Es gibt mehrere Typen von Vorflügeln:

  • Feste Vorflügel sind ständig ausgefahren bzw. einfach Schlitze in der Flügelvorderkante, sie werden fast nur bei speziellen Flugzeugen verwendet, die für den Langsamflug ausgelegt sind, da dies die Höchstgeschwindigkeit eines Flugzeugs deutlich herabsetzt (vgl. bspw. das polnische Schleppflugzeug PZL-104 Wilga).
  • Automatische Vorflügel liegen bündig mit der vorderen Flügelkante und werden durch Federn nach vorn ausgefahren, sobald der Staudruck aufgrund geringerer Fluggeschwindigkeit nachlässt. (vgl. bspw. Morane-Saulnier Rallye 880, 892A, 893).
  • Angetriebene Vorflügel können vom Piloten ausgefahren werden. Diese Art ist bei Verkehrsflugzeugen üblich. Sie werden elektrisch oder hydraulisch angetrieben.

Die Vorflügel machen in der Regel nur einige Prozent der gesamten Flügeltiefe aus. Sie vergrößern die Flügeltiefe entweder über die gesamte Flügelbreite oder nur am äußeren Drittel der Flügel.

Durch das Ausfahren der Vorflügel wird ein Teil des Luftstroms von unter dem Vorflügel durch einen sich verengenden Schlitz beschleunigt und über die Tragfläche gelenkt. Die Grenzschicht auf der Hauptflügeloberseite wird dadurch angeblasen und stabilisiert, so dass ein Strömungsabriss zu geringeren Fluggeschwindigkeiten und höheren Anstellwinkeln verschoben wird. Gleichzeitig ermöglicht ein Vorflügel durch den höheren erzeugten Auftrieb den Transport höherer Lasten, in Verbindung mit anderen Hochauftriebshilfen, bei Start und Landung.

Manche Vögel spreizen bei der Landung einige Federn der Alula nach vorne ab. Sie erreichen damit eine ähnliche Wirkung wie ein Vorflügel.

Geschichte der Vorflügel[Bearbeiten]

1918 wollte Gustav Lachmann den Vorflügel als Patent anmelden, was aber vom Deutschen Patentamt abgelehnt wurde. Für Handley-Page in England entwickelte er den ersten festen Vorflügel. Diese Bauform wurde speziell für Flugzeuge verwendet, die mit einer kurzen Start- und Landebahn auskommen mussten, beispielsweise an der deutsche Fieseler Fi 156, auch Storch genannt (Bild rechts unten). Dem Storch genügten für den Start 45m Pistenlänge, für die Landung sogar nur 18m.

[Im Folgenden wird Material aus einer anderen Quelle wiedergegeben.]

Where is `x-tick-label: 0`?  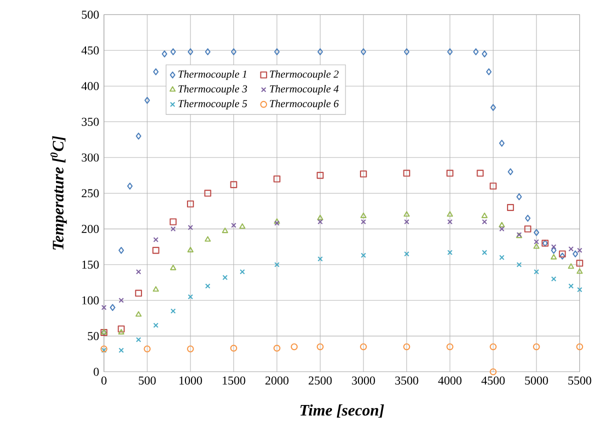
x-tick-label: 0 is located at coordinates (104, 380).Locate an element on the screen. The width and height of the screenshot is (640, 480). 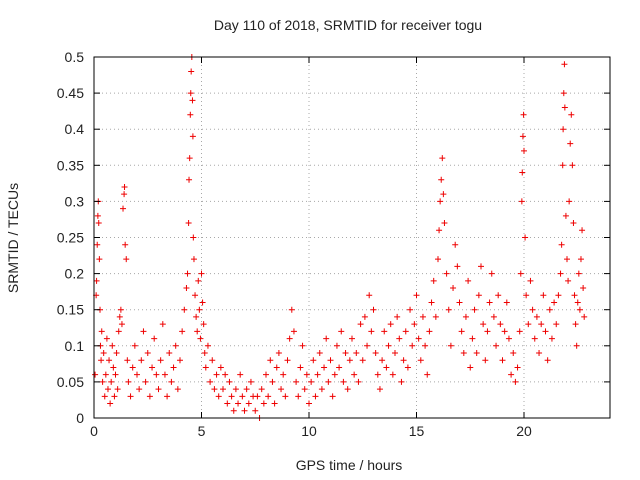
y-tick-label: 0.05 is located at coordinates (70, 382).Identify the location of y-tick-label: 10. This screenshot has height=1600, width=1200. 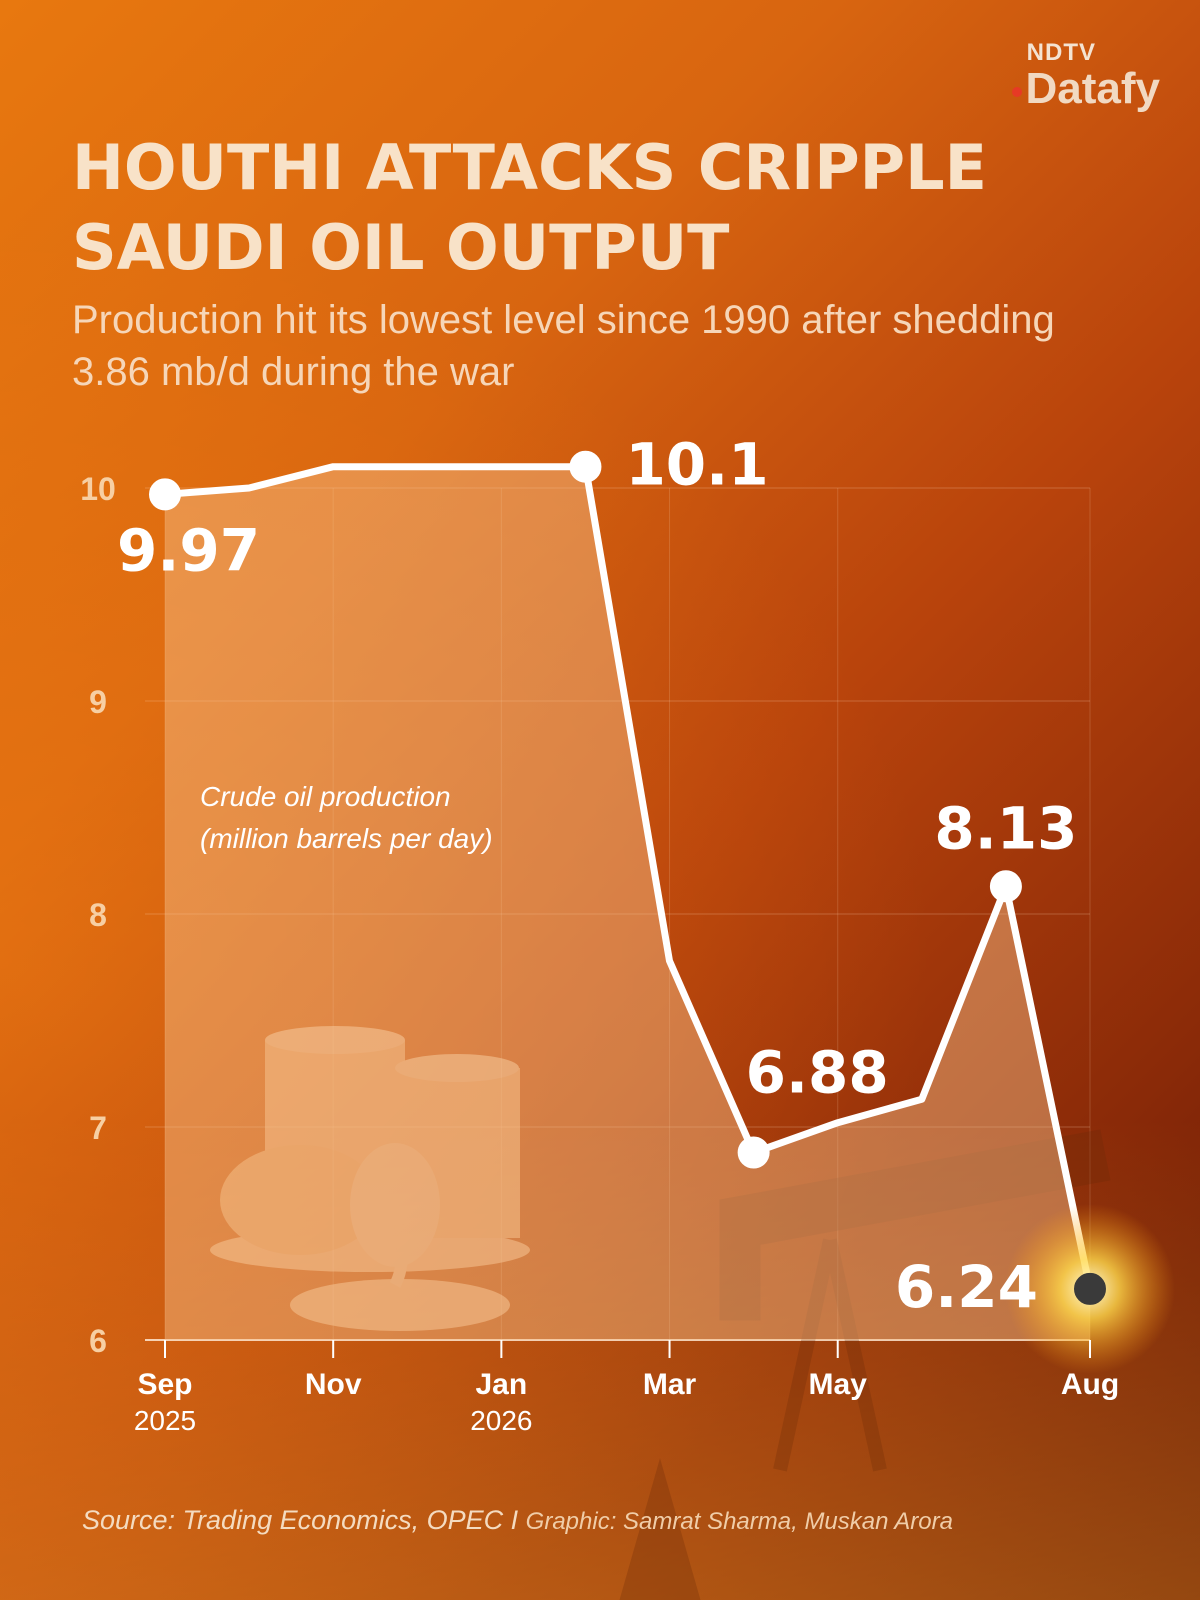
(98, 489).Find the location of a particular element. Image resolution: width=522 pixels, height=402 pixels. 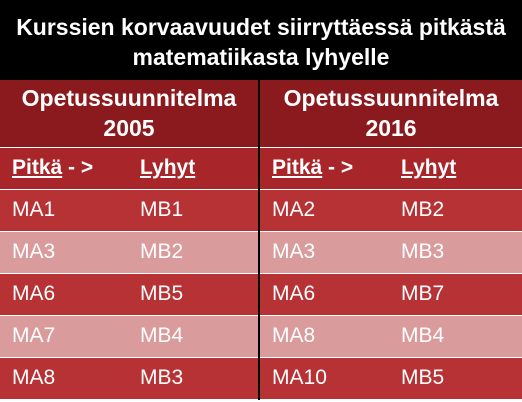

Fieseler Storch mit festen Vorflügeln

Während des Zweiten Weltkriegs wurden die ersten automatischen Vorflügel entwickelt. Der Grund war, dass die Luftreibung der Flügel reduziert werden musste, um höhere Endgeschwindigkeiten zu erreichen. Trotzdem muss bei Start und Landung genug Auftrieb vorhanden sein, für welchen die Vorflügel sorgen.

In der Nachkriegszeit wurden die Vorflügel stark weiterentwickelt. Sie wurden jetzt hydraulisch oder elektrisch angetrieben und erlaubten damit einen variableren Einsatz.